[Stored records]

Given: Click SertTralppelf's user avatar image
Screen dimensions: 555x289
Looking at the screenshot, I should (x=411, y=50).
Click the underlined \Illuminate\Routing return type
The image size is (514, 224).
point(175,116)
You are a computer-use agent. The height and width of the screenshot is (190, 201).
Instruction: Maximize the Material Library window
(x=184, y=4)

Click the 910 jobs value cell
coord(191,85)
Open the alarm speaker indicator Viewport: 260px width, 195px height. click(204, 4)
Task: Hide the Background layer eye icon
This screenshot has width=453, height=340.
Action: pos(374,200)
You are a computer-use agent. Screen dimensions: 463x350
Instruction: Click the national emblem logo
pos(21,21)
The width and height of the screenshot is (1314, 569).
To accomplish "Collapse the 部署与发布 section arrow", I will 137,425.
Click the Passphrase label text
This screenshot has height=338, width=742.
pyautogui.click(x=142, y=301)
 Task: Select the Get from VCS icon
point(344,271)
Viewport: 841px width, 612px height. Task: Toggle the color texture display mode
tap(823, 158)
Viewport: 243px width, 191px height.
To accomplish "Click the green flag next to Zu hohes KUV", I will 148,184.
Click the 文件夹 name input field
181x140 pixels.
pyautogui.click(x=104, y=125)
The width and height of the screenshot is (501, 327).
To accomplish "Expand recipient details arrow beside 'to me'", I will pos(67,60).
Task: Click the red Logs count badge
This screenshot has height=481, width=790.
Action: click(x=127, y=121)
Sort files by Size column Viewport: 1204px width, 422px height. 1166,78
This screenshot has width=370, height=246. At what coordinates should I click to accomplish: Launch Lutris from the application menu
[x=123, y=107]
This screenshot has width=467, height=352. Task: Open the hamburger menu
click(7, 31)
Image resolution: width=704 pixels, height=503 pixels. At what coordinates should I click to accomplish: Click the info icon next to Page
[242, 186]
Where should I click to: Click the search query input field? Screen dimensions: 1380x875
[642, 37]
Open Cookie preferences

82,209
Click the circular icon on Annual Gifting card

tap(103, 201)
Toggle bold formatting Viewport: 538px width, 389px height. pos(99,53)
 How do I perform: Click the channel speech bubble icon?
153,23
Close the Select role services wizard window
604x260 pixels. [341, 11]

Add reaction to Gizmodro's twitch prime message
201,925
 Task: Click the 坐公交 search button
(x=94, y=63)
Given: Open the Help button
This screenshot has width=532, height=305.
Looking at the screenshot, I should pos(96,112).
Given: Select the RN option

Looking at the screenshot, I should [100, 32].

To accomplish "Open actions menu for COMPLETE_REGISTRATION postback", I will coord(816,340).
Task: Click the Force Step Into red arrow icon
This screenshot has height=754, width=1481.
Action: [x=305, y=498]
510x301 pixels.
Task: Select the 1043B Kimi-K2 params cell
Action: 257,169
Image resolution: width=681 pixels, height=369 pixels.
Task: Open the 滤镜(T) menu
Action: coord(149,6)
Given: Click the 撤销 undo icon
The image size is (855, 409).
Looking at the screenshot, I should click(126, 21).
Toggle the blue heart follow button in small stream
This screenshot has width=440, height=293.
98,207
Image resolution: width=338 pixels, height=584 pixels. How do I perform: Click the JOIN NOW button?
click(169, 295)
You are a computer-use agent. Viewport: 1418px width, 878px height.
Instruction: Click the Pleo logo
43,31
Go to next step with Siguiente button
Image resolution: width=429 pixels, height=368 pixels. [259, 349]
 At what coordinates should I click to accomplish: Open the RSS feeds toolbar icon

**What you are asked to do**
Repeat the data. Keep every word the same.

**Task result**
Given: Click SertTralppelf's user avatar image
Screen dimensions: 555x289
Looking at the screenshot, I should (x=411, y=50).
Click the underlined \Illuminate\Routing return type
The image size is (514, 224).
point(175,116)
You are a computer-use agent. The height and width of the screenshot is (190, 201).
Instruction: Maximize the Material Library window
(x=184, y=4)

Click the 910 jobs value cell
coord(191,85)
Open the alarm speaker indicator Viewport: 260px width, 195px height. click(204, 4)
Task: Hide the Background layer eye icon
This screenshot has width=453, height=340.
Action: pos(374,200)
You are a computer-use agent. Screen dimensions: 463x350
Instruction: Click the national emblem logo
pos(21,21)
The width and height of the screenshot is (1314, 569).
To accomplish "Collapse the 部署与发布 section arrow", I will 137,425.
Click the Passphrase label text
This screenshot has height=338, width=742.
pyautogui.click(x=142, y=301)
 Task: Select the Get from VCS icon
point(344,271)
Viewport: 841px width, 612px height. Task: Toggle the color texture display mode
tap(823, 158)
Viewport: 243px width, 191px height.
To accomplish "Click the green flag next to Zu hohes KUV", I will 148,184.
Click the 文件夹 name input field
181x140 pixels.
pyautogui.click(x=104, y=125)
The width and height of the screenshot is (501, 327).
To accomplish "Expand recipient details arrow beside 'to me'", I will pos(67,60).
Task: Click the red Logs count badge
This screenshot has height=481, width=790.
Action: click(x=127, y=121)
Sort files by Size column Viewport: 1204px width, 422px height. 1166,78
This screenshot has width=370, height=246. At what coordinates should I click to accomplish: Launch Lutris from the application menu
[x=123, y=107]
This screenshot has width=467, height=352. Task: Open the hamburger menu
click(7, 31)
Image resolution: width=704 pixels, height=503 pixels. At what coordinates should I click to accomplish: Click the info icon next to Page
[242, 186]
Where should I click to: Click the search query input field? Screen dimensions: 1380x875
[642, 37]
Open Cookie preferences

82,209
Click the circular icon on Annual Gifting card

tap(103, 201)
Toggle bold formatting Viewport: 538px width, 389px height. pos(99,53)
 How do I perform: Click the channel speech bubble icon?
153,23
Close the Select role services wizard window
604x260 pixels. [341, 11]

Add reaction to Gizmodro's twitch prime message
201,925
 Task: Click the 坐公交 search button
(x=94, y=63)
Given: Open the Help button
This screenshot has width=532, height=305.
Looking at the screenshot, I should pos(96,112).
Given: Select the RN option

Looking at the screenshot, I should [100, 32].

To accomplish "Open actions menu for COMPLETE_REGISTRATION postback", I will coord(816,340).
Task: Click the Force Step Into red arrow icon
This screenshot has height=754, width=1481.
Action: [x=305, y=498]
510x301 pixels.
Task: Select the 1043B Kimi-K2 params cell
Action: 257,169
Image resolution: width=681 pixels, height=369 pixels.
Task: Open the 滤镜(T) menu
Action: coord(149,6)
Given: Click the 撤销 undo icon
The image size is (855, 409).
Looking at the screenshot, I should click(126, 21).
Toggle the blue heart follow button in small stream
This screenshot has width=440, height=293.
98,207
Image resolution: width=338 pixels, height=584 pixels. How do I perform: Click the JOIN NOW button?
click(169, 295)
You are a computer-use agent. Viewport: 1418px width, 878px height.
Instruction: Click the Pleo logo
43,31
Go to next step with Siguiente button
Image resolution: width=429 pixels, height=368 pixels. [259, 349]
 At what coordinates should I click to accomplish: Open the RSS feeds toolbar icon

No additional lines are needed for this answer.